[tei-council] Chapter 1

Sat Jan 5 15:22:10 EST 2008

Brett Zamir wrote:
> Hi,
>
> This first chapter raised a number of more questions for me than some 
> of the others, though, as usual, many are more such stylistic 
> suggestions. Some suggestions might occasionally seem redundant, but I 
> think good communicative systems have some inherent redundancy, 
> especially for dim-wits--I mean slow learners--like me.
>
> *General issues:
> *
> 1) Shouldn't specific chapters be prefixed with "Chapter" capitalized 
> (and same with "Section" too)?
>
This could be generated by stylesheet if there was a general feeling it 
should be, obviously. But no-one has suggested it till now. Some of the 
titles are quite long...

> 2) From my limited perspective, customization, unless absolutely 
> necessary, seems to be something to be avoided rather than encouraged.
This is a fundamental point about the TEI. You cannot use the TEI scheme 
without "customizing" in some sense -- you have to select which modules 
you want.

> HTML had been fractured between only a couple of browsers and it was 
> frustrating enough. While there may not be TEI processors besides Roma 
> yet, I imagine that tools will eventually develop to allow browsing 
> and searching of such documents in specifically focused, user-friendly 
> ways, given the great potential of such semantically rich documents as 
> TEI and the increasing popularity of XQuery, etc. I think it is great 
> that TEI is modular, but, in my humble estimation, I think the 
> documentation ought to (emphatically) highlight the disadvantages of 
> customizing, for those who might ever wish to share their documents 
> beyond their own internal use.
>
You'll have to tell us what you consider those disadvantages to be, I'm 
afraid!

> *The TEI Infrastructure - **Specific Issues*
>
> 1.2 - Defining a TEI Schema
>
> 1) "The method...recommended by these Guidelines is to provide 
> explicitly or by reference a TEI schema specification against which 
> the document may be validated."  What is the means recommended here in 
> saying "by reference"? Just by referring to a URL where the 
> specification is kept? Is there a standard element for doing this 
> (when not actually including the schema documentation elements)?

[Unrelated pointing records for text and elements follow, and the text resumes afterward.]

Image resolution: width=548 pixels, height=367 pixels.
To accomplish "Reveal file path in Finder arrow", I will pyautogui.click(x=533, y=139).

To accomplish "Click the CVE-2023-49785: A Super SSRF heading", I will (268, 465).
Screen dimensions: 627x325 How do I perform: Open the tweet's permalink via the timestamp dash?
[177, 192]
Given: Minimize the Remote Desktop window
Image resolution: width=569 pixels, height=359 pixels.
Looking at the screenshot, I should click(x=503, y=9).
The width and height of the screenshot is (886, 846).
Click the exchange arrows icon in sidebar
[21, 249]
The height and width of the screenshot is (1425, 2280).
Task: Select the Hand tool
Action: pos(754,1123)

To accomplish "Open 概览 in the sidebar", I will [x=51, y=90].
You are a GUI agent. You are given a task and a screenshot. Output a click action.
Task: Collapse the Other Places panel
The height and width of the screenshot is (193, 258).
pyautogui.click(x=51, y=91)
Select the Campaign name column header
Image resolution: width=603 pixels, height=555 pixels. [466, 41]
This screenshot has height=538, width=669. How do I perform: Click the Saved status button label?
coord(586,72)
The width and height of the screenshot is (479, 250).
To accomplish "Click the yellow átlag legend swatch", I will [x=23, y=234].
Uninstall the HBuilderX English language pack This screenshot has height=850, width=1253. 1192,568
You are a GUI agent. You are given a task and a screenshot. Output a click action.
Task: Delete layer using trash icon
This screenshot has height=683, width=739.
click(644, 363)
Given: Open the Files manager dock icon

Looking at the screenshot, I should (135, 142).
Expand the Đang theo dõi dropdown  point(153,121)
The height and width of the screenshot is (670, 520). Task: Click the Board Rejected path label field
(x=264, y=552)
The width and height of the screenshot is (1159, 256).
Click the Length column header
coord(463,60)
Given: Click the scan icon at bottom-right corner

Maybe the phrase "by reference" is a bit misleading. All it means is 
that there has to be some way of associating a document instance with 
its schema. You can do that in a number of different ways, of course, 
(as discussed elsewhere) but one way is actually to provide the schema 
and the instance together in the same document -- or to provide some 
kind of reference for the schema. There is no standard element or 
attribute for doing that in TEI -- (unless you are using XSD of course)
>
> 2) "*A TEI-conformant schema* is a specific combination of TEI 
> modules, *possibly also *including additional declarations that modify 
> the element and attribute declarations contained by each module, for 
> example *to suppress or rename some elements*." How can it still be a 
> TEI-conformant schema if its elements are being renamed? Does this 
> just mean that the process of renaming, etc. is conformantly-documented?
>
You need to read the chapter on conformance for the full picture but, 
for example, a document in which all the element names are translated 
into German or Chinese according to the mappings provided by the TEI is 
still a TEI conformant document.

> 3) Might I suggest referring to a resources page which includes 
> reference to Roma for the discussion which mentions that "the 
> specification may be processed to generate a formal schema..."? If I'm 
> reading this and looking for help, I have no idea how this process 
> would be accomplished or where to look.

Well, there is already a reference at the end of the next paragraph but 
one, but there;s no reason not to add another here; so I have.

>
> 1.3.1 Attribute Classes
>
> Might I suggest this section beginning with an example of a class with 
> at least two attributes? You do give an example of a class with only 
> one attribute later, and I think it is more salient to grasp the 
> rationale for classes if the example already has more than one attribute.
>
Good suggestion. As itr happens, att.naming adds more than one attribute 
so I've added reference to the other one, along with a frurther 
"rationale" for classes.

> 1.3.1.1 For the definition of xml:lang, it can not only indicate the 
> language of the element content, but also potentially of a text 
> attribute, no?
>
Only "potentially" because we have gone to some lengths to abolish 
"text" attributes.

> 1.3.1.1 Might I suggest adding a definition of xml:space here too (and 
> a section for it?) or even the schema attachment attributes like 
> xsi:schemaLocation? (since the discussion is for global attributes)
>
There has been some controversy about that without the Council, and the 
current feeling seems to be that xml:space is such a bad thing we'd 
rather not talk about it at all!

> 1.3.1.1.1 In reference to @n, it is said "Its value may be any string 
> of characters". Should this be stated as being limited to 
> non-whitespace characters? I see the definition in the schema as @n 
> being of type "data.word", but I'm not familiar with the regular 
> expression components which define it ((\p{L}|\p{N}|\p{P}|\p{S})+).
>

This has also been the subject of some controversy. The regular 
expression syntax is standard enough, but there is some debate as to 
whether we should relax it a bit more.

> 1.3.1.1.1. While I know that @n can be something like "One", it would 
> seem to me that this kind of usage ought to be discouraged, as it 
> could make queries much more difficult (e.g., it should be much easier 
> to process a query for a range from 40-63 than trying to figure out 
> "forty" to "sixty-three") (Some preparers of these documents must have 
> no real idea of how useful tagging is for searching, so they don't 
> give consideration to these things when they make such decisions.)
>

This is a usage note, I think. Foir some applications it's considered 
more important to preserve exactly the form ofr the identifier supplied 
in the original than it is to facilitate its use as a navigation tool -- 
there are plenty of other ways of doing the latter, after all.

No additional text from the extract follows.